YOUNGSTOWN, Ohio (WKBN) – The people who run The Youngstown Playhouse are hoping the mass gathering restrictions are eased by next spring because they’ve planned a season for the latter half of 2021.
The Youngstown Playhouse on Glenwood Avenue bills itself as “America’s oldest on-going community theatre” — the keywords there are “on-going.” This place does not like to stop, but the COVID-19 restrictions have forced it to close.
Now, the plan is to do five shows starting next May.
It was quiet Wednesday outside The Youngstown Playhouse. The doors were locked, the parking lot was empty and there was no sign of anyone at all.
Last year at this time, the show “Dream Girls” was playing.
Then, COVID-19 hit.
“Everything is suspended as far as productions going on,” said John Cox, president of the Playhouse Board.
For its 2021 season, the musical “The Color Purple” will be staged in May, in July it’ll be “Marjorie Prime.” David Jendre will direct the musical “The Producers” in September, in October a youth theater production “The Gone Away Place” and in December “Elf The Musical.”
The exact dates have not been set, but the plan is for each show to have three-week runs instead of the traditional two.
Current restrictions allow for the Playhouse to have only about 75 people, not enough to stage a production.
“So now I’m banking on by May, at least there will be some different regulations and some different changes that we will be able to go back to at least half the full capacity, I’m hoping,” Cox said.
The first show is still eight months away, and Cox says in the interim, the Playhouse is considering doing taped shows.

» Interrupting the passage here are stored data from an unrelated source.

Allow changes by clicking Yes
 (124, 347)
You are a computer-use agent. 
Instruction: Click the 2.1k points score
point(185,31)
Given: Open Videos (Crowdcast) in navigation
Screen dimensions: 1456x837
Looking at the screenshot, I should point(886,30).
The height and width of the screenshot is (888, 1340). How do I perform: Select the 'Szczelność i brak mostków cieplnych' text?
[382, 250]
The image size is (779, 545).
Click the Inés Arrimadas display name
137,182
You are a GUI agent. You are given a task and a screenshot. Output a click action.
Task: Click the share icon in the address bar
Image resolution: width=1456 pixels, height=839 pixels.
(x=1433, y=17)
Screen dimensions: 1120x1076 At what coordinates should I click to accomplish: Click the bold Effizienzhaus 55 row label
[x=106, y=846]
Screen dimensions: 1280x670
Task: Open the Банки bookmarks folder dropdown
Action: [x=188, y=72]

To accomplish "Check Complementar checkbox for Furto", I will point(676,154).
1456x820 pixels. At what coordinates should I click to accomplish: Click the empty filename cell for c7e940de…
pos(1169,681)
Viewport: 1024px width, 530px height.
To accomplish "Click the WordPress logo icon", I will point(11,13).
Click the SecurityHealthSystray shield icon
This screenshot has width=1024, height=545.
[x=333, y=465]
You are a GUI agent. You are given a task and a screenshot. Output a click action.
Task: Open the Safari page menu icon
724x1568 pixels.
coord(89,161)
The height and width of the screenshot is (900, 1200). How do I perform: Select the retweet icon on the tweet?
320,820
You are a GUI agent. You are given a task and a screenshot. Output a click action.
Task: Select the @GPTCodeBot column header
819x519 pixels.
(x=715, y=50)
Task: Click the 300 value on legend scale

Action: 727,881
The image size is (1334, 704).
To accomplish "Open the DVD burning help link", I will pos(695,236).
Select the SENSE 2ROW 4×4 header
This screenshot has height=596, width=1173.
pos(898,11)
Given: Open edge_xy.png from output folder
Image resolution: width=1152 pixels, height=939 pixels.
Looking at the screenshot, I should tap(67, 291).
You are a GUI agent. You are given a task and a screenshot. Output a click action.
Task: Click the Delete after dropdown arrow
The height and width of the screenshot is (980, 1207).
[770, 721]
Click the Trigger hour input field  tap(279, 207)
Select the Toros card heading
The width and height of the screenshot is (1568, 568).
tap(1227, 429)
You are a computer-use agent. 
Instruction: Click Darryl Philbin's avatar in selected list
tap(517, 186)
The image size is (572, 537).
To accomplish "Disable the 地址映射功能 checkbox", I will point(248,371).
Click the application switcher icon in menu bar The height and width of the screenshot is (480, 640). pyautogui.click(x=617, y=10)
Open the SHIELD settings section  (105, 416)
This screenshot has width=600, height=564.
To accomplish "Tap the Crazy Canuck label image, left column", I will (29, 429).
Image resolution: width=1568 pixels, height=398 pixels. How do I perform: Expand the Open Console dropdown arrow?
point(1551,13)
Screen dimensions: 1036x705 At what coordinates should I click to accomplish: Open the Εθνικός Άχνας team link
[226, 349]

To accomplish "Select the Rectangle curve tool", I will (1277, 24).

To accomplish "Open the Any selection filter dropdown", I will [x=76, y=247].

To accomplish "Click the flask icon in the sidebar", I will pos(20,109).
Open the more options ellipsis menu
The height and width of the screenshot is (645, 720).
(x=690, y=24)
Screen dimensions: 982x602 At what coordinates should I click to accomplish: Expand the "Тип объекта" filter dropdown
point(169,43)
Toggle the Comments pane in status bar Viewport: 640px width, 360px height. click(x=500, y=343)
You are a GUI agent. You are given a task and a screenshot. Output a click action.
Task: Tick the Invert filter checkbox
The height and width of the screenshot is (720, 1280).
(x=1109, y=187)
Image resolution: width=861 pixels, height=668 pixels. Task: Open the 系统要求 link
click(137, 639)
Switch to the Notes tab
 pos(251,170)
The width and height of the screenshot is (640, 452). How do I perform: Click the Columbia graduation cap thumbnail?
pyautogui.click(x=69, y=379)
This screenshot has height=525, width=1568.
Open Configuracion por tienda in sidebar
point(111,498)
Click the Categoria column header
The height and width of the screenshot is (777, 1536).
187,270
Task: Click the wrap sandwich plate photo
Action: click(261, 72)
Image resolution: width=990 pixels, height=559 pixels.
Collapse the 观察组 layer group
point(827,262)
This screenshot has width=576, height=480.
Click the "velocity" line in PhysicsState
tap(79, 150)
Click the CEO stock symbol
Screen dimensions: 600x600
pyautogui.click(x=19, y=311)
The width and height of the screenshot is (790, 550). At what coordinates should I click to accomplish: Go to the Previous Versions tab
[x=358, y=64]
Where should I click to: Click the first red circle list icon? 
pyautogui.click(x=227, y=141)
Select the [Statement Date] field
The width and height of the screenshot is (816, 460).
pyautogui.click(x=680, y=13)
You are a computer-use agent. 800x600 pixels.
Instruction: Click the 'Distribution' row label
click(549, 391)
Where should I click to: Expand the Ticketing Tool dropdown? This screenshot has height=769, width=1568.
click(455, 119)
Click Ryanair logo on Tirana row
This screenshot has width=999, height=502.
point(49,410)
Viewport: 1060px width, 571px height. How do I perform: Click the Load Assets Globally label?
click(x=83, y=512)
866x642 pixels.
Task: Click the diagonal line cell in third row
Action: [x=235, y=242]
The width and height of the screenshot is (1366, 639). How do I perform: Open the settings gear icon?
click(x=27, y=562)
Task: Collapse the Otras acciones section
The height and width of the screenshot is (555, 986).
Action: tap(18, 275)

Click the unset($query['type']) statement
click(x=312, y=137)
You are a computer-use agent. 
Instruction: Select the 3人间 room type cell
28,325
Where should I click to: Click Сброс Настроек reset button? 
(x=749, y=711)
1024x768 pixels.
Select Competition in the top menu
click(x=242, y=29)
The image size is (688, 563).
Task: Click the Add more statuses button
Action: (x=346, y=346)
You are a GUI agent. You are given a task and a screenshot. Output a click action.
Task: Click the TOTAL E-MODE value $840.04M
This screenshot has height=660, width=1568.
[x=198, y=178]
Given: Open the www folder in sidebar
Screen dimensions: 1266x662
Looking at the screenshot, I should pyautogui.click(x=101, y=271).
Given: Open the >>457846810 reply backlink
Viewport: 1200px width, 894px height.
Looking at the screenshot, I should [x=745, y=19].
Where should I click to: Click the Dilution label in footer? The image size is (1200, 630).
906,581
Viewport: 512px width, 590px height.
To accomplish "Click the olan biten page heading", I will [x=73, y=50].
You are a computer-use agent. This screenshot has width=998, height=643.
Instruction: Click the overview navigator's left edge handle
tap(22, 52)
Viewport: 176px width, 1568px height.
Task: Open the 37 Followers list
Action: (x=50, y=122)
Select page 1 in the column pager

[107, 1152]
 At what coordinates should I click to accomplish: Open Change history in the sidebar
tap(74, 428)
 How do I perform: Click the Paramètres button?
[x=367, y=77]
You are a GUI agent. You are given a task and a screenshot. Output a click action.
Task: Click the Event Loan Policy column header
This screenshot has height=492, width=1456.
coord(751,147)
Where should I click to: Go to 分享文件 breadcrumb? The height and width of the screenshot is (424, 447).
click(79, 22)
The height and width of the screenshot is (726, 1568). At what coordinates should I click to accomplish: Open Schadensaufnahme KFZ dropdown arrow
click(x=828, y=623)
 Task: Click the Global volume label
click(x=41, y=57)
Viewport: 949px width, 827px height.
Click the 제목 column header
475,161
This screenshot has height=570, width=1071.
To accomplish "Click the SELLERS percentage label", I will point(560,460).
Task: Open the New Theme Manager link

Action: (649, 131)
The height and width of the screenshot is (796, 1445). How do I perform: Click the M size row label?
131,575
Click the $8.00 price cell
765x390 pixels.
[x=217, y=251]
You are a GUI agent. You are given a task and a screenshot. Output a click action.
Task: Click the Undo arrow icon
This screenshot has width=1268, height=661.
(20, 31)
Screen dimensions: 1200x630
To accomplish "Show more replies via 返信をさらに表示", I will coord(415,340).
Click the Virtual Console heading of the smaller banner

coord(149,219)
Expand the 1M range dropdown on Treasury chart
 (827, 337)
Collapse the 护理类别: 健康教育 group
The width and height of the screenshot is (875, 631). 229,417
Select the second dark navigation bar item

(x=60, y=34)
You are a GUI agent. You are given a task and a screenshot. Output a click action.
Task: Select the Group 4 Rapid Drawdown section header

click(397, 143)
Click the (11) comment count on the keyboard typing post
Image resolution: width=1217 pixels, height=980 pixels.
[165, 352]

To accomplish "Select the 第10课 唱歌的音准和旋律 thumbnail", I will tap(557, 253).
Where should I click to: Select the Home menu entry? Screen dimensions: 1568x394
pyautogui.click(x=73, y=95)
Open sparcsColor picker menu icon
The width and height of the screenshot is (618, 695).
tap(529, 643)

“The royalty houses have all adjusted the royalties and they were trying to figure out how to get their piece of the pie for those online kind of things. They finally got that mapped out so yeah, we have a couple online shows that we’re thinking about between now and May,” Cox said.
But if the restrictions are still in place come May and only 75 can attend, the shows probably will not go on.
“But the amount of effort and all the people getting together. If it’s not safe enough for people to be together in the audience, the rehearsals and stuff like that will still be not safe either,” Cox said.
Cox also said The Rust Belt Theater will stage its holiday tradition “How the Drag Queen Stole Christmas” on the Playhouse stage this year because 75 people is more than what The Rust Belt can get in its theater.